> _TASK STATEMENT_
Format every line of the material as a JSON list of strings, with one string per line and blank lines omitted.

─── PROVIDED ENTRIES ───

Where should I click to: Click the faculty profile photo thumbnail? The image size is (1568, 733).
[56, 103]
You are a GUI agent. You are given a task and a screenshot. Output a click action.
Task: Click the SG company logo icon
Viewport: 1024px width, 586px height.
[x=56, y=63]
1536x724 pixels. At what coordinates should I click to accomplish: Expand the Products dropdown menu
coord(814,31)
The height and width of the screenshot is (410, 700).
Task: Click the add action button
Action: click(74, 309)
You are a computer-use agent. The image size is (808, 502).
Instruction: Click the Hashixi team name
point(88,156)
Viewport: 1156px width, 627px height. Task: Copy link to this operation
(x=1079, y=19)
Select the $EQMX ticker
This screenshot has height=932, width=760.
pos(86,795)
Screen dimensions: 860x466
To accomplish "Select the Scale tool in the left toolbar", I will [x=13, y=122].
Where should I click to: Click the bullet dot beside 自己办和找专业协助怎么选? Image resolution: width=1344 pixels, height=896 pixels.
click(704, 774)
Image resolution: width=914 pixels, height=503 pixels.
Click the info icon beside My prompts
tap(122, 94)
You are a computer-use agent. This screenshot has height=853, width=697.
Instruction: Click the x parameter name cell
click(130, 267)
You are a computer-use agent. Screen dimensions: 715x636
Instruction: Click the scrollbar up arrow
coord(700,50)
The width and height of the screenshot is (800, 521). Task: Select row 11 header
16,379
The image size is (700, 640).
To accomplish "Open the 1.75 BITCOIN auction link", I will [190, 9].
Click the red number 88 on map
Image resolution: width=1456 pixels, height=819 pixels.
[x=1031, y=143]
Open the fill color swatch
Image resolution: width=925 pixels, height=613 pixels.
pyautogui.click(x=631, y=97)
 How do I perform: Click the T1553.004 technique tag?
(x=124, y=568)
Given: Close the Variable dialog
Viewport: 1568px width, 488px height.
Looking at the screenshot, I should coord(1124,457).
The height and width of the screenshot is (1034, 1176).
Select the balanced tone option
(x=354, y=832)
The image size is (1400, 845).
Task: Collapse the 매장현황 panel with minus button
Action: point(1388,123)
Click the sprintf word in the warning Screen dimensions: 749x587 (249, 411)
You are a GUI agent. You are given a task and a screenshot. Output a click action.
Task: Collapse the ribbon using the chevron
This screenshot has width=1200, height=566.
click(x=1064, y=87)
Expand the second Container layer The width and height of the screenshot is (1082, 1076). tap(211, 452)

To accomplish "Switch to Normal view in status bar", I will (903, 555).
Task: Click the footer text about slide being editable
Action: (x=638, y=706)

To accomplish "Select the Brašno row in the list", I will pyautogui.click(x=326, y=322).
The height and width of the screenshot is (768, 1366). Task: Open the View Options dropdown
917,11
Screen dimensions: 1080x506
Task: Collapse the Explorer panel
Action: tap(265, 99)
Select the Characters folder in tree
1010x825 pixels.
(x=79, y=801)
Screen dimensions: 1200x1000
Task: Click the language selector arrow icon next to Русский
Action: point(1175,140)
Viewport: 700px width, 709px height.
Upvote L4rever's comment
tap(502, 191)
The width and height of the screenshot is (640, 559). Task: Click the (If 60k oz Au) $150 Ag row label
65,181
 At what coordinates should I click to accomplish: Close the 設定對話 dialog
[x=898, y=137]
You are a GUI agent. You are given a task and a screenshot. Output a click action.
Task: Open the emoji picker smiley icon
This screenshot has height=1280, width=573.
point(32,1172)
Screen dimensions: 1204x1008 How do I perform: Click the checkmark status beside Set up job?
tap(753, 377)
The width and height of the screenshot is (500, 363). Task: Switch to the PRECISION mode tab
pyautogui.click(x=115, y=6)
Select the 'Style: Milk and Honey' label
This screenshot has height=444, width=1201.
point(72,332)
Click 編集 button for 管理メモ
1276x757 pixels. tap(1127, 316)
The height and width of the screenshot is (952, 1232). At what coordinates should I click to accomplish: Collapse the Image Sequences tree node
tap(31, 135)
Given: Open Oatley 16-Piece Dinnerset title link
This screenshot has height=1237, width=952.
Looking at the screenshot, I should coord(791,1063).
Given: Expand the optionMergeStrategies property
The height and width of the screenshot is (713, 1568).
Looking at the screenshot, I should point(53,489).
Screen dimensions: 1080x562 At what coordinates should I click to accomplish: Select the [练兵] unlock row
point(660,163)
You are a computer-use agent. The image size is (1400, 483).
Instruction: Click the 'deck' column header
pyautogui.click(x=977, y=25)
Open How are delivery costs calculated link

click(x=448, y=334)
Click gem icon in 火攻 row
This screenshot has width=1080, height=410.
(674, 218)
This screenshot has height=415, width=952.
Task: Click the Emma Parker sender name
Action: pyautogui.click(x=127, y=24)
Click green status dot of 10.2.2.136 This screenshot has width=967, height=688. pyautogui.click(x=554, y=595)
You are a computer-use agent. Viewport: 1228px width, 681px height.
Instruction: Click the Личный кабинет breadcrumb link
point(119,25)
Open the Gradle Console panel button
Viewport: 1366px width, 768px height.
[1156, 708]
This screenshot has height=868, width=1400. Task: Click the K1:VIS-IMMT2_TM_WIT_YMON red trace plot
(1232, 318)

───

> _SOLUTION TO THE PROBLEM_
[
  "Where should I click to: Click the faculty profile photo thumbnail? The image size is (1568, 733).",
  "[56, 103]",
  "You are a GUI agent. You are given a task and a screenshot. Output a click action.",
  "Task: Click the SG company logo icon",
  "Viewport: 1024px width, 586px height.",
  "[x=56, y=63]",
  "1536x724 pixels. At what coordinates should I click to accomplish: Expand the Products dropdown menu",
  "coord(814,31)",
  "The height and width of the screenshot is (410, 700).",
  "Task: Click the add action button",
  "Action: click(74, 309)",
  "You are a computer-use agent. The image size is (808, 502).",
  "Instruction: Click the Hashixi team name",
  "point(88,156)",
  "Viewport: 1156px width, 627px height. Task: Copy link to this operation",
  "(x=1079, y=19)",
  "Select the $EQMX ticker",
  "This screenshot has height=932, width=760.",
  "pos(86,795)",
  "Screen dimensions: 860x466",
  "To accomplish \"Select the Scale tool in the left toolbar\", I will [x=13, y=122].",
  "Where should I click to: Click the bullet dot beside 自己办和找专业协助怎么选? Image resolution: width=1344 pixels, height=896 pixels.",
  "click(704, 774)",
  "Image resolution: width=914 pixels, height=503 pixels.",
  "Click the info icon beside My prompts",
  "tap(122, 94)",
  "You are a computer-use agent. This screenshot has height=853, width=697.",
  "Instruction: Click the x parameter name cell",
  "click(130, 267)",
  "You are a computer-use agent. Screen dimensions: 715x636",
  "Instruction: Click the scrollbar up arrow",
  "coord(700,50)",
  "The width and height of the screenshot is (800, 521). Task: Select row 11 header",
  "16,379",
  "The image size is (700, 640).",
  "To accomplish \"Open the 1.75 BITCOIN auction link\", I will [190, 9].",
  "Click the red number 88 on map",
  "Image resolution: width=1456 pixels, height=819 pixels.",
  "[x=1031, y=143]",
  "Open the fill color swatch",
  "Image resolution: width=925 pixels, height=613 pixels.",
  "pyautogui.click(x=631, y=97)",
  " How do I perform: Click the T1553.004 technique tag?",
  "(x=124, y=568)",
  "Given: Close the Variable dialog",
  "Viewport: 1568px width, 488px height.",
  "Looking at the screenshot, I should coord(1124,457).",
  "The height and width of the screenshot is (1034, 1176).",
  "Select the balanced tone option",
  "(x=354, y=832)",
  "The image size is (1400, 845).",
  "Task: Collapse the 매장현황 panel with minus button",
  "Action: point(1388,123)",
  "Click the sprintf word in the warning Screen dimensions: 749x587 (249, 411)",
  "You are a GUI agent. You are given a task and a screenshot. Output a click action.",
  "Task: Collapse the ribbon using the chevron",
  "This screenshot has width=1200, height=566.",
  "click(x=1064, y=87)",
  "Expand the second Container layer The width and height of the screenshot is (1082, 1076). tap(211, 452)",
  "To accomplish \"Switch to Normal view in status bar\", I will (903, 555).",
  "Task: Click the footer text about slide being editable",
  "Action: (x=638, y=706)",
  "To accomplish \"Select the Brašno row in the list\", I will pyautogui.click(x=326, y=322).",
  "The height and width of the screenshot is (768, 1366). Task: Open the View Options dropdown",
  "917,11",
  "Screen dimensions: 1080x506",
  "Task: Collapse the Explorer panel",
  "Action: tap(265, 99)",
  "Select the Characters folder in tree",
  "1010x825 pixels.",
  "(x=79, y=801)",
  "Screen dimensions: 1200x1000",
  "Task: Click the language selector arrow icon next to Русский",
  "Action: point(1175,140)",
  "Viewport: 700px width, 709px height.",
  "Upvote L4rever's comment",
  "tap(502, 191)",
  "The width and height of the screenshot is (640, 559). Task: Click the (If 60k oz Au) $150 Ag row label",
  "65,181",
  " At what coordinates should I click to accomplish: Close the 設定對話 dialog",
  "[x=898, y=137]",
  "You are a GUI agent. You are given a task and a screenshot. Output a click action.",
  "Task: Open the emoji picker smiley icon",
  "This screenshot has height=1280, width=573.",
  "point(32,1172)",
  "Screen dimensions: 1204x1008 How do I perform: Click the checkmark status beside Set up job?",
  "tap(753, 377)",
  "The width and height of the screenshot is (500, 363). Task: Switch to the PRECISION mode tab",
  "pyautogui.click(x=115, y=6)",
  "Select the 'Style: Milk and Honey' label",
  "This screenshot has height=444, width=1201.",
  "point(72,332)",
  "Click 編集 button for 管理メモ",
  "1276x757 pixels. tap(1127, 316)",
  "The height and width of the screenshot is (952, 1232). At what coordinates should I click to accomplish: Collapse the Image Sequences tree node",
  "tap(31, 135)",
  "Given: Open Oatley 16-Piece Dinnerset title link",
  "This screenshot has height=1237, width=952.",
  "Looking at the screenshot, I should coord(791,1063).",
  "Given: Expand the optionMergeStrategies property",
  "The height and width of the screenshot is (713, 1568).",
  "Looking at the screenshot, I should point(53,489).",
  "Screen dimensions: 1080x562 At what coordinates should I click to accomplish: Select the [练兵] unlock row",
  "point(660,163)",
  "You are a computer-use agent. The image size is (1400, 483).",
  "Instruction: Click the 'deck' column header",
  "pyautogui.click(x=977, y=25)",
  "Open How are delivery costs calculated link",
  "click(x=448, y=334)",
  "Click gem icon in 火攻 row",
  "This screenshot has width=1080, height=410.",
  "(674, 218)",
  "This screenshot has height=415, width=952.",
  "Task: Click the Emma Parker sender name",
  "Action: pyautogui.click(x=127, y=24)",
  "Click green status dot of 10.2.2.136 This screenshot has width=967, height=688. pyautogui.click(x=554, y=595)",
  "You are a computer-use agent. Viewport: 1228px width, 681px height.",
  "Instruction: Click the Личный кабинет breadcrumb link",
  "point(119,25)",
  "Open the Gradle Console panel button",
  "Viewport: 1366px width, 768px height.",
  "[1156, 708]",
  "This screenshot has height=868, width=1400. Task: Click the K1:VIS-IMMT2_TM_WIT_YMON red trace plot",
  "(1232, 318)"
]